*** Opening Given records ***

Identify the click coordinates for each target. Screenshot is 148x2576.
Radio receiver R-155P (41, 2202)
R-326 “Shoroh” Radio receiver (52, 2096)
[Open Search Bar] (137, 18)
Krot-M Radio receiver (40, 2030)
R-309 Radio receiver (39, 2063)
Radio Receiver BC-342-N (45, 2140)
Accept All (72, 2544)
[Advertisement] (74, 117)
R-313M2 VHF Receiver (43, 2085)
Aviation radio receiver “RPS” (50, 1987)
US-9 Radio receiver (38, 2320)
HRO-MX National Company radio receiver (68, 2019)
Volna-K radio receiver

*** Closing Given records ***

= What you need to do =
Taking the entries above, write out exactly each line from the one holding "[Open Search Bar] (137, 18)" to the one holding "Aviation radio receiver", both included, and stop there.

= Answer below =
[Open Search Bar] (137, 18)
Krot-M Radio receiver (40, 2030)
R-309 Radio receiver (39, 2063)
Radio Receiver BC-342-N (45, 2140)
Accept All (72, 2544)
[Advertisement] (74, 117)
R-313M2 VHF Receiver (43, 2085)
Aviation radio receiver “RPS” (50, 1987)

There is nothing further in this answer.